Problem J
Jaunt Through the Garden

TL;DR: Let $T = \{ (r, c) \mid 1 \leq r, c \leq N\} $. Count the number of distinct functions $f : T \to \{ 0, 1, 2\} $ such that $\exists X \subseteq T$, $T \cap f^{-1}(1) = f^{-1}(1)$, $T \cap f^{-1}(2) = \emptyset $, $(r, c) \in X \implies (r = N \lor (r+1, c) \in X) \land (c = 1 \lor (r, c-1) \in X)$.

There is a square garden consisting of $N \times N$ tiles in the School of Computing. Each tile is either empty, has a blue flower, or has a red flower. A cat can walk on the border of the garden or between the sides of two adjacent tiles, but not on the tiles themselves.

SoCCat (the cat) is a perfectionist, and considers a path through the garden starting from the top-left corner and ending at the bottom-right corner to be good if and only if:

• SoCCat always moves optimally towards the bottom-right corner, i.e., the path only moves right or down.

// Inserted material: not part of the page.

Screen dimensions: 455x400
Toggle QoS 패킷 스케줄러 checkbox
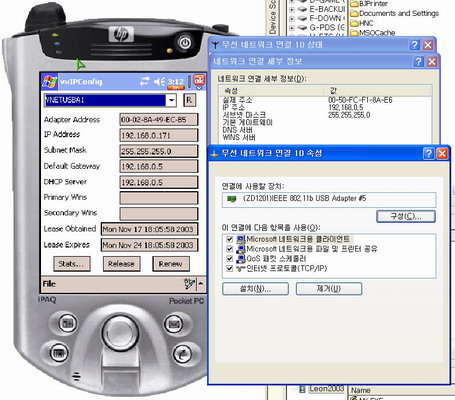(x=229, y=258)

• Whenever SoCCat looks to the left, all tiles (from SoCCat’s direct line of sight) are either empty or have a blue flower, and whenever SoCCat looks to the right, all tiles (from SoCCat’s direct line of sight) are either empty or have a red flower. In other words, if we consider the path as splitting the garden into two parts, the top-right part must contain only empty or blue flower tiles, and the bottom-left part must contain only empty or red flower tiles.

For example,

The orange path and the green path in the garden on the left are examples of a good path. On the other hand, the pink path is not a good path, since there is a tile with a red flower when SoCCat looks to the left when traversing the path (in the garden on the left), or SoCCat doesn’t move optimally (in the garden on the right). Note that there are no good paths in the garden on the right.

SoCCat hasn’t seen the garden yet, and so wonders: among the $3^{N \times N}$ possible gardens, how many possible gardens are there such that there exists a good path through the garden? Since the answer can be very large, output the answer modulo $10^9 + 3233$.

Input

The input contains a single integer $N$ ($2 \leq N \leq 2500$) denoting the size of the garden.

Output

Output a single integer denoting the number of possible gardens such that there exists a good path through the garden, modulo $10^9 + 3233$.

1

3

2

52

3

4032

4

1314816